___ 抽出テキスト

もしもこの知識がなければ、怪我した一週間後に神経をとってしまっていることになります。

しかも神経の取り方がうまくできなければ、さらにばい菌を歯の深部まで感染させてしまうことにもつながりかねません。

つまり、歯科医師の治療行為がさらに状況を悪化させてしまう可能性があるのです。

この段階での診断が最重要だと考えます。


今回のような場合は知識を持っているだけで、様子をみるという積極的に時間を置く選択肢を提示することができます。





今回の講演では印象に残るフレーズがたくさんありました。

「体の治癒力を知る。」

「遺伝的にプログラムされているのでそうならざるを得ない。」

「歯科医師が治すのではなく、体が治すのを手助けするだけ。」

など。

やはり一般歯科のトップレベルの先生たちは話す内容に共通点があり、圧倒的な基礎的知識が裏付けとしてあることを再認識しました。

これは日本だけではなく以前スウェーデンに研修に行った時にも感じました。

ただ偶然治ったわけではなく、なぜ治ったのかを解説できる。

逆にどんな状態だとなぜ治らないのかも。



そこの見極めが圧倒的に理論的で組織学的、病理学的、生理学的に裏付けされています。




今日の先生も

『私は特別な治療技術をもっているわけではなく、当たり前のことを当たり前にしているだけです。

ただ他の人と違うのは治療をする前の診断がすぐれているとは思っています。』

とおっしゃっていました。




やはり診断力。

歯科医師の能力の本質だと再確認しました。

______

作業指示 1: 抽出テキストで、講演で印象に残ったフレーズとして挙げられているものをすべて書き出してください。
作業指示 2: 抽出テキストのうち、「もしもこの知識がなければ、怪」で始まり「この段階での診断が最重要だと考えます。」までの部分を、一字一句変えずに書き写してください。
資料はこの作業では使用しません。

___ 提供資料

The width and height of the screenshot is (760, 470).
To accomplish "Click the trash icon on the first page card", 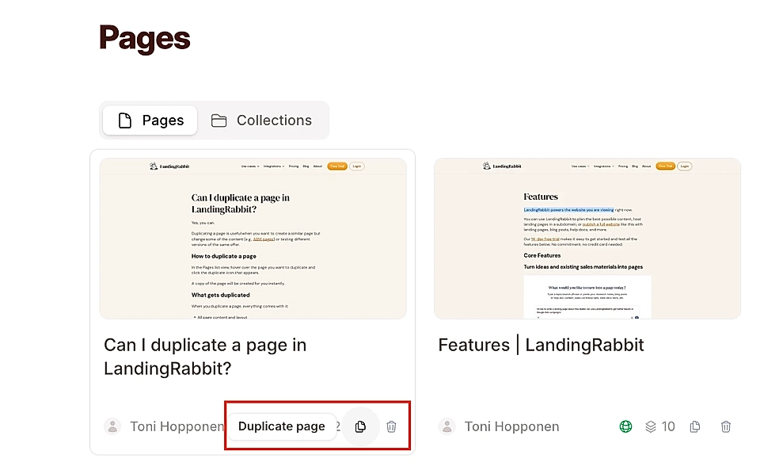I will click(x=391, y=426).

______

出力結果 1:
・体の治癒力を知る。
・遺伝的にプログラムされているのでそうならざるを得ない。
・歯科医師が治すのではなく、体が治すのを手助けするだけ。

出力結果 2:
もしもこの知識がなければ、怪我した一週間後に神経をとってしまっていることになります。

しかも神経の取り方がうまくできなければ、さらにばい菌を歯の深部まで感染させてしまうことにもつながりかねません。

つまり、歯科医師の治療行為がさらに状況を悪化させてしまう可能性があるのです。

この段階での診断が最重要だと考えます。